Start of TEXT PASSAGE

On March 15, two days before Holi, the Nepali festival of colors, all offices and services shut down and not a single person on the street will be dry. Everyone will be covered in color. The whole village will come together to feast on luxurious food and play with the different hues of the countryside.
For goat farmers, festivals like Holi are a great opportunity to sell their livestock. And because of all the Nepali festivals every year, the opportunity presents itself often.
However, Nepal is short on goats.
In 2011 and 2012 Nepal imported 412,000 live goats from the neighboring country India. While 50 percent of the households raise an average of 3.3 goats, the supply is still short of demand. To help bridge this gap, Heifer Nepal has implemented its signature project, “Strengthening Smallholders Enterprises of Livestock Value Chain for Poverty Reduction and Economic Growth in Nepal (SLVC)” that aims to reduce live goat imports by 30 percent and milk by 10 percent. They’ll do this by involving 138,000 smallholder farmers in 28 Nepali districts through value-chain enterprises of goat and dairy. Not only will imports decrease, but more importantly, families will have increased access, increased income and increased nutrition.

End of TEXT PASSAGE
Start of DATA UNDER STUDY

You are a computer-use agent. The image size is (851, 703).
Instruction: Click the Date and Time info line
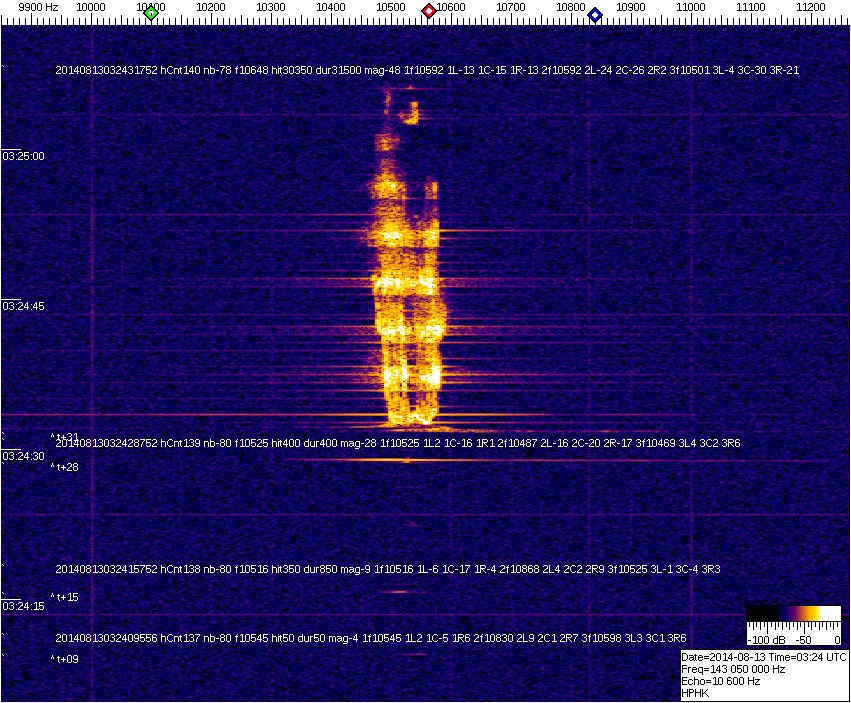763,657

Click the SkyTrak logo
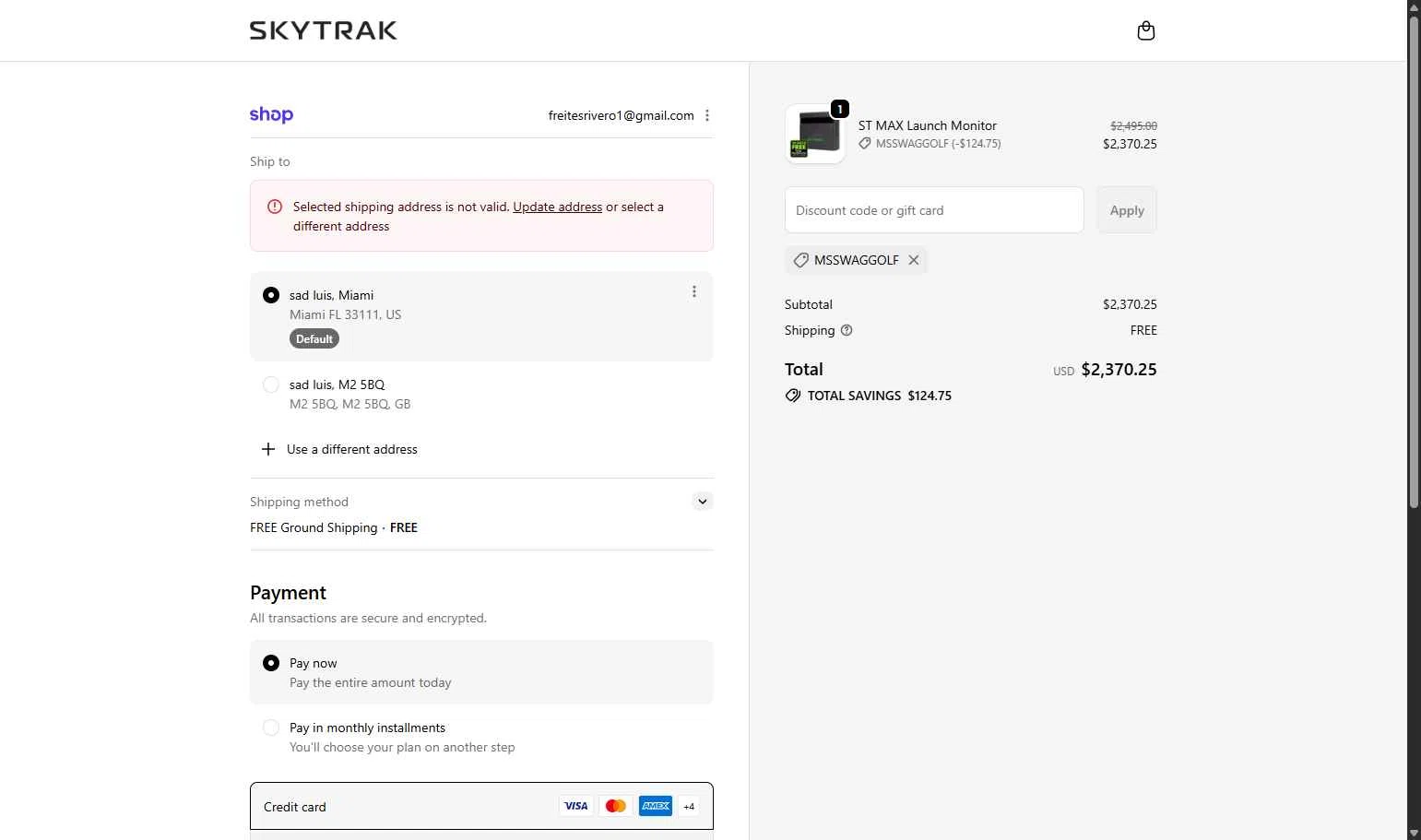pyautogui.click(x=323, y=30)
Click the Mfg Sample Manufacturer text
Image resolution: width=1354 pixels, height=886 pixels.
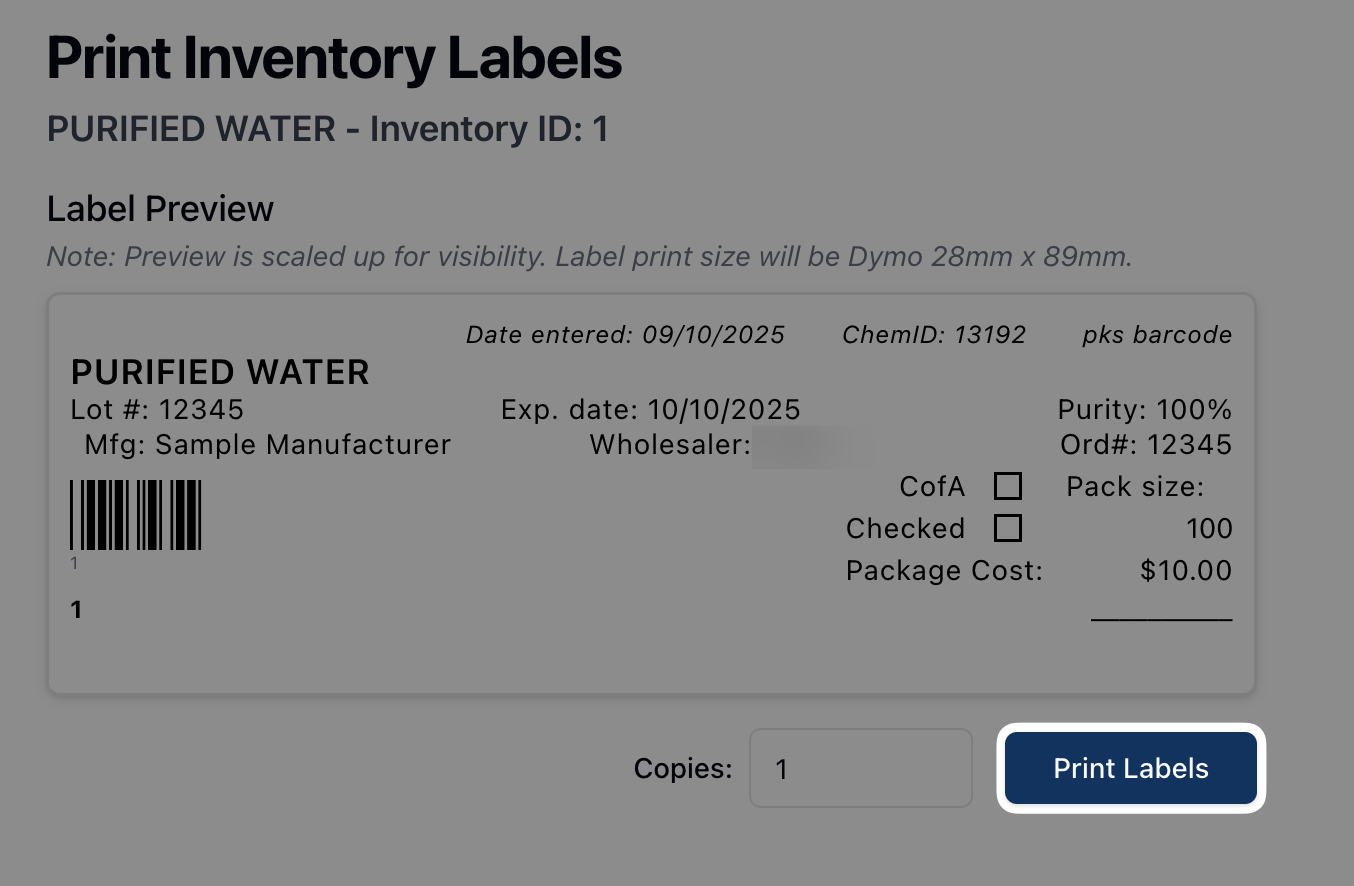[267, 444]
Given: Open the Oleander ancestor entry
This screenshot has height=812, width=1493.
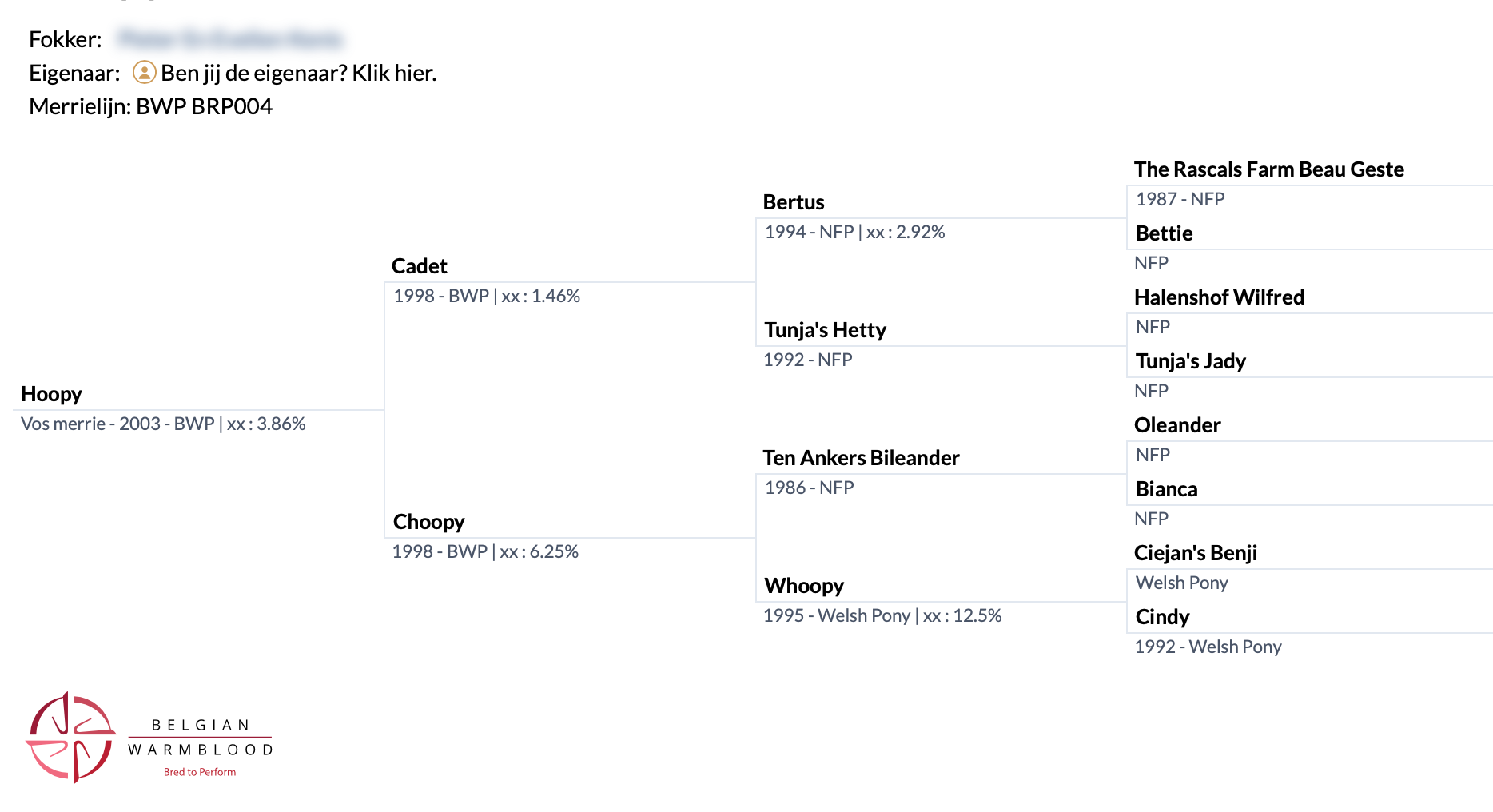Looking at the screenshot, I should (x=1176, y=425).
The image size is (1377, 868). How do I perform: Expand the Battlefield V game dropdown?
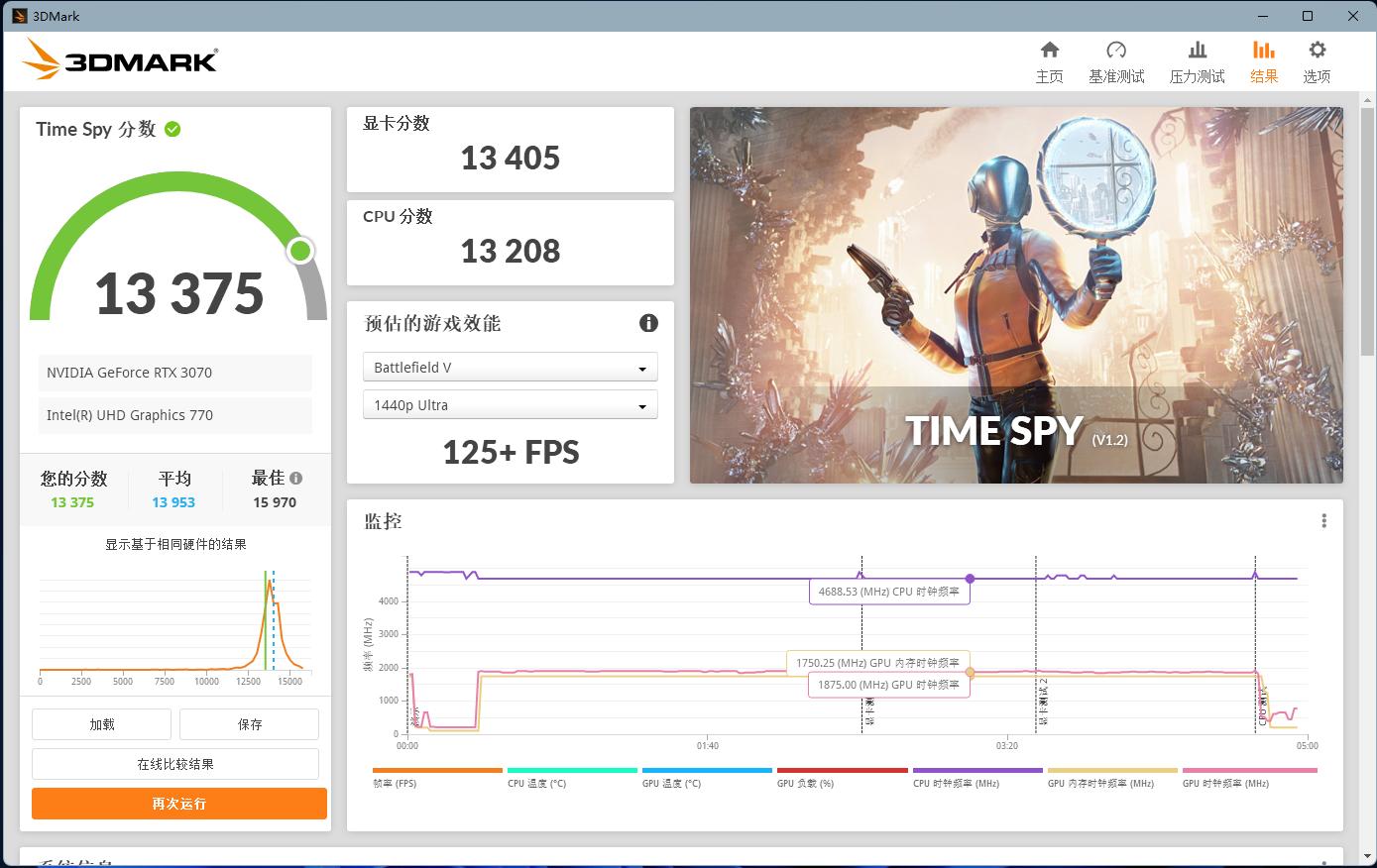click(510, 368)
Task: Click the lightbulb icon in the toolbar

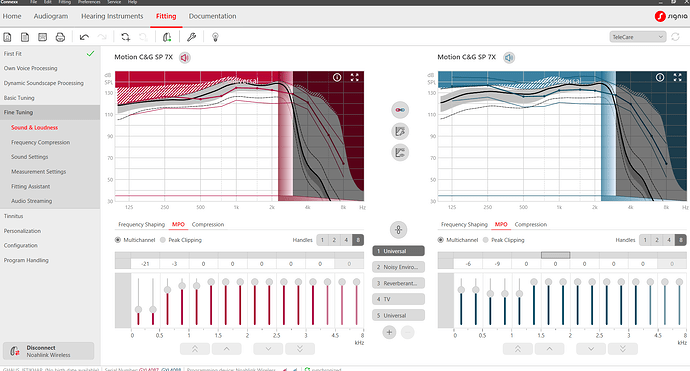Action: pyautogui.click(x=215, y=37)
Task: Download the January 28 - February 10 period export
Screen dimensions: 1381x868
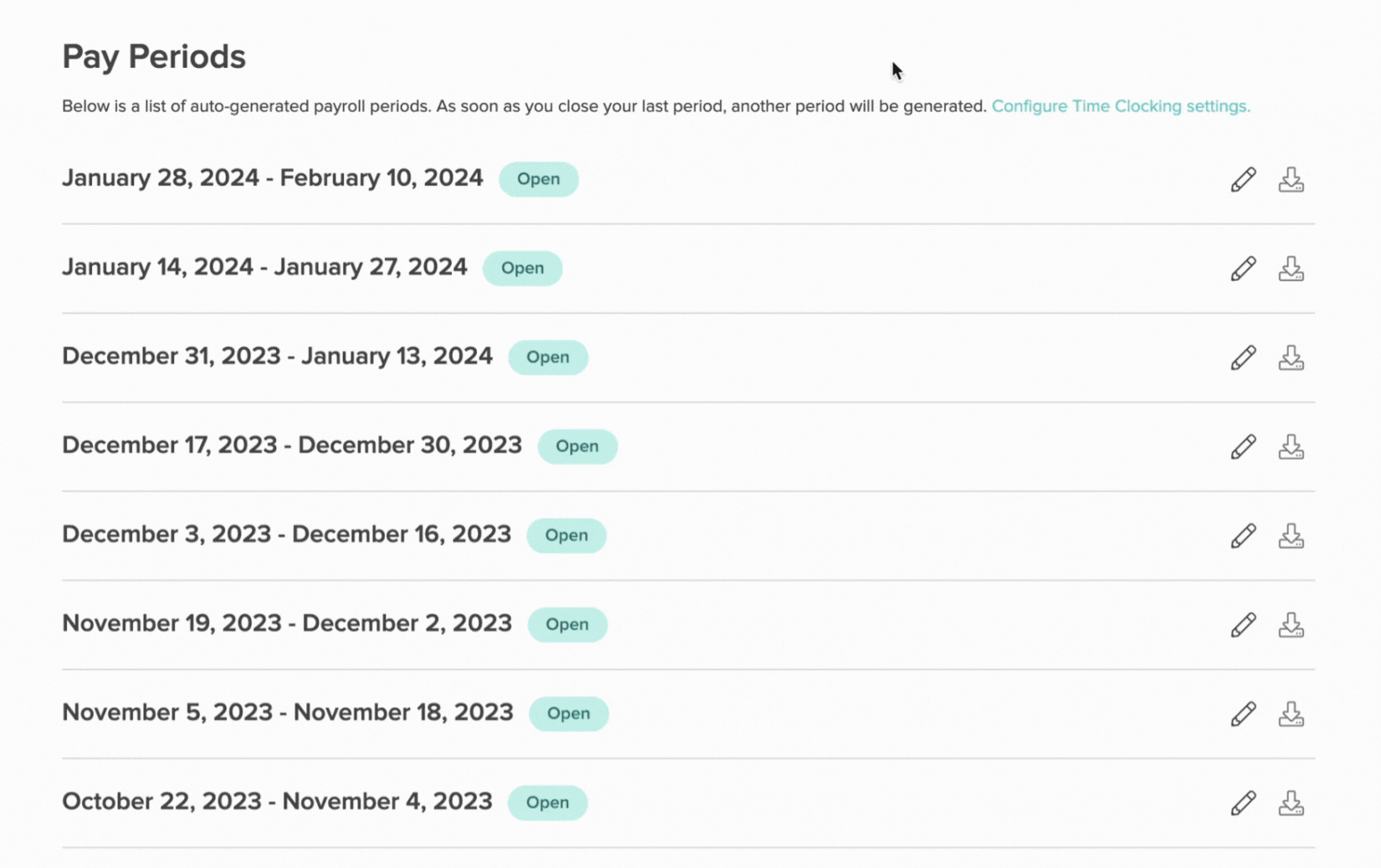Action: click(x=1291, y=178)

End of DATA UNDER STUDY

◆ **WHAT YOU WILL DO**
1) Repeat the passage on goat farming in Nepal word for word, starting with "For goat farmers, festivals" and going on through "presents itself often.".
2) According to the passage on goat farming in Nepal, how many live goats did Nepal import from India in 2011 and 2012?
The records are separate material and have no connection to the text.

◆ **RESPONSES IN ORDER**
1)
For goat farmers, festivals like Holi are a great opportunity to sell their livestock. And because of all the Nepali festivals every year, the opportunity presents itself often.

2) 412,000 live goats.